Balazos en el pie
CIUDAD NEZAHUALCÓYOTL, 14 de febrero, 2017.- Es el año 14 del siglo XXI, por calles y avenidas aún circula don Burra, el fotógrafo ambulante o callejero y de eventos especiales en el barrio, donde habita con su familia y el asno sobre el que retrata a los chamacos.
Anda medio preocupado por la nueva legislación que protege a los animales: para ejercer su oficio y ganarse la voluntad de la clientela, camina arreando a su burra; cuando alguien solicita sus servicios, ella juega importante labor: será personaje, acompañante, ser decorativo, montura sobre el que aparecerá forever la personita elegida para aparecer en la foto.
Y no se la vayan a hacer de pex los protectores de los animales por explotación animal, maltrato, o por no otorgar las prestaciones de ley al jumento. A eso teme don Burra, al tiempo que señala el camellón arbolado para que sirva de escenografía:
-Véngase pa’ la sombrita, acá está verde. ¿Quién quiere un recuerdito, la foto del irrepetible acontecimiento captado para la eternidad? Muy pocos ya, la verdad: la tecnología ha logrado que cada poseedor de un teléfono o una cámara instantánea haga sus propios registros del otrora llamado Momento Kodak.
Don Burra aún utiliza cámara analógica, rollos de 100 ASA; se toma su tiempo para determinar que la apertura del diafragma y la velocidad de obturación sean acordes a la sensibilidad de la película, para que las fotos no salgan subexpuestas, oscuras; o sobreexpuestas: muy claras o quemadas, según explica al cliente para atenuar las prisas.
A su edad no es tarea fácil: la vista le falla; algo corrigen los anteojos, pero sufre para ver los numeritos de las lentes. Con todo, su oficio le sigue proporcionando lo elemental para subsistir con su familia y alimentar al asno, su fiel compañero y socio laboral, enjaezado con frutas y verduras de plástico que ya dieron lo mejor de sí, aunque algún colorido aporta al pollino para solaz de la clientela.
Don Burra ya no acude a las domingueras dominadas que se armaban casa de don Fer, el tapicero. A ella concurrían con sus respectivas chiquilladas don Chiquito, el yesero; don Chava, de oficio taxista; don Sera, qepd, chofer ferretero; Pelanchita, la criadora de gigantescos marranos; Lena la tendera y su marido el Tenango, administrador nocturno de un hotel de paso en Niño Perdido.

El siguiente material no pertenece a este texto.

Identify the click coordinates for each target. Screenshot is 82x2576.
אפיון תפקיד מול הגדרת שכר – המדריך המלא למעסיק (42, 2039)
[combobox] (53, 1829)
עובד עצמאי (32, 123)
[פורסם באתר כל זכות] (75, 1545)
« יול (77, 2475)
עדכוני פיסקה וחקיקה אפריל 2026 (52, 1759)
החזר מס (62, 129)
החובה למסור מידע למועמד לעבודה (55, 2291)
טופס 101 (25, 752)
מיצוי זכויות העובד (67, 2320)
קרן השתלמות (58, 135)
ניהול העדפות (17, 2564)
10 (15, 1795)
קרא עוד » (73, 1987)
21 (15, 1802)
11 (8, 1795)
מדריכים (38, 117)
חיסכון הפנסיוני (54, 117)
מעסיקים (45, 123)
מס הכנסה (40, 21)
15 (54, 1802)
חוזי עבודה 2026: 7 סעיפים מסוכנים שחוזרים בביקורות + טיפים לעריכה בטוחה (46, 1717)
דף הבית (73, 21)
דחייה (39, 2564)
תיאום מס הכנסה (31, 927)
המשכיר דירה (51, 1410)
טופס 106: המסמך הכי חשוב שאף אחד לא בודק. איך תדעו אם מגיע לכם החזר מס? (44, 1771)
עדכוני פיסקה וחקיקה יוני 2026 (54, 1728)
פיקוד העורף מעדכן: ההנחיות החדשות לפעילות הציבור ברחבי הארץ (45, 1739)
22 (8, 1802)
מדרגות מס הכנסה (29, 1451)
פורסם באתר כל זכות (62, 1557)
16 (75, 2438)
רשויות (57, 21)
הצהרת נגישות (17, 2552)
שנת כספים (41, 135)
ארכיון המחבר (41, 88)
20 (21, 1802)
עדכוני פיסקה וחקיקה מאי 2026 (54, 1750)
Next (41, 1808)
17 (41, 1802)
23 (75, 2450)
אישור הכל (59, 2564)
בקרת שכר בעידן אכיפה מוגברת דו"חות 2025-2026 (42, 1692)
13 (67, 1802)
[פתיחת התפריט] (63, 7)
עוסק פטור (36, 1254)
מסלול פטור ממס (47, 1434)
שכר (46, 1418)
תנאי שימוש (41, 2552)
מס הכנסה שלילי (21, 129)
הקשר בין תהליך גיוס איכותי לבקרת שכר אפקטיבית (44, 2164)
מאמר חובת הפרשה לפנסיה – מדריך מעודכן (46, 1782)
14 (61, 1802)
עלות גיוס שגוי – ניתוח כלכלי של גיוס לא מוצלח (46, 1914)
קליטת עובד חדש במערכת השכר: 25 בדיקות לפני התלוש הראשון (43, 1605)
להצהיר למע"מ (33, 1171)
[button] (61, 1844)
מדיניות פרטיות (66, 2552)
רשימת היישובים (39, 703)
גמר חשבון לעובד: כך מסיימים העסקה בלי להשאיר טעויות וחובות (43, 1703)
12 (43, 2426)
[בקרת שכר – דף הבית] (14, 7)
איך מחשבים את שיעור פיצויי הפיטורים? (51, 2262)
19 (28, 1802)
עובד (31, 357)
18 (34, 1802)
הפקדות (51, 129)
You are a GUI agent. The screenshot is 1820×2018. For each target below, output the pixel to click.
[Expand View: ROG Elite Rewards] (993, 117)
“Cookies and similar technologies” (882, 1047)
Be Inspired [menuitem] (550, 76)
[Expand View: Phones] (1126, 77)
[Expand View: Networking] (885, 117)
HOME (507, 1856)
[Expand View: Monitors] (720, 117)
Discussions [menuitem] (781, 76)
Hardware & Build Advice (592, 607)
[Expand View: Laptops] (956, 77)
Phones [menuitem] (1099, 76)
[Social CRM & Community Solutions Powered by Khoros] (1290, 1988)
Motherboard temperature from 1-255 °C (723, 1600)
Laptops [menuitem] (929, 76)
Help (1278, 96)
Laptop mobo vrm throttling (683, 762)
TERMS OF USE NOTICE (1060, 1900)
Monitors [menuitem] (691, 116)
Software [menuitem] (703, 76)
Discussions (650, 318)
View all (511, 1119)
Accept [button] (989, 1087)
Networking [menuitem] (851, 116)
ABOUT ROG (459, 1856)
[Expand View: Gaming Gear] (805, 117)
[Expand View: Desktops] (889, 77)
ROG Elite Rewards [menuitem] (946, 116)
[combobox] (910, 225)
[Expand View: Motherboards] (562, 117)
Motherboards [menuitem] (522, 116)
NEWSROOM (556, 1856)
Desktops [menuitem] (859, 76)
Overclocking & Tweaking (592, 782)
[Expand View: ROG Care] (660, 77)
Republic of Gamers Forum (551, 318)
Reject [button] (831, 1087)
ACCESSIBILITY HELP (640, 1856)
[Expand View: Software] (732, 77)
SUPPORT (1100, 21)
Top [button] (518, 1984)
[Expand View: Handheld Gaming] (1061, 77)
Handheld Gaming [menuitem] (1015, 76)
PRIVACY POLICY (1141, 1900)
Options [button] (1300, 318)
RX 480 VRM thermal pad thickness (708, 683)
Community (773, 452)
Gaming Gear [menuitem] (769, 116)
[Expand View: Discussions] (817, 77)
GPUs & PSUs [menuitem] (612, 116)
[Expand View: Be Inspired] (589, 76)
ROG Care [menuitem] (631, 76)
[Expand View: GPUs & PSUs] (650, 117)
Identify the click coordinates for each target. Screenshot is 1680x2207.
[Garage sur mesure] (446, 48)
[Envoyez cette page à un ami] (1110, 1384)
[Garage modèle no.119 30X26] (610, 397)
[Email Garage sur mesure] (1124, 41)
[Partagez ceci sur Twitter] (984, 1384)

Desde el resistente tocadiscos fluían canciones rancheras, corridos, boleros, cumbias y hasta valses para que, quienes no jugaban dominó se entretuvieran bailando y entrándole con fe a la botana y a las cubas.
Quesadillas, tostadas de pata o tinga, agua de Jamaica, trozos de chicharrón y salsa de chile morita con jitomate asado volaban en un santiamén. Los más deportistas se sobaban la panza y emocionaban frente el televisor ante la proximidad del ¡goool!
Las partidas de dominó se sucedían, al calor de los tragos de Don Pedro o ron Havana con agua mineral y pintadito con refresco de cola. Pobre de quien quedara zapato en la dominada: le tocaba adquirir dos pomos para la reunión del domingo siguiente.
Las esposas aprovechaban para ponerse al tanto de los acontecimientos en el barrio y dejaban sueltos a los chiquillos para que jugaran a las escondidillas, a los encantados, al burro entamalado; ay de aquel que entrara gimoteando, porque se exponía a recibir dos que tres manazos por interrumpir el chisme de las doñas.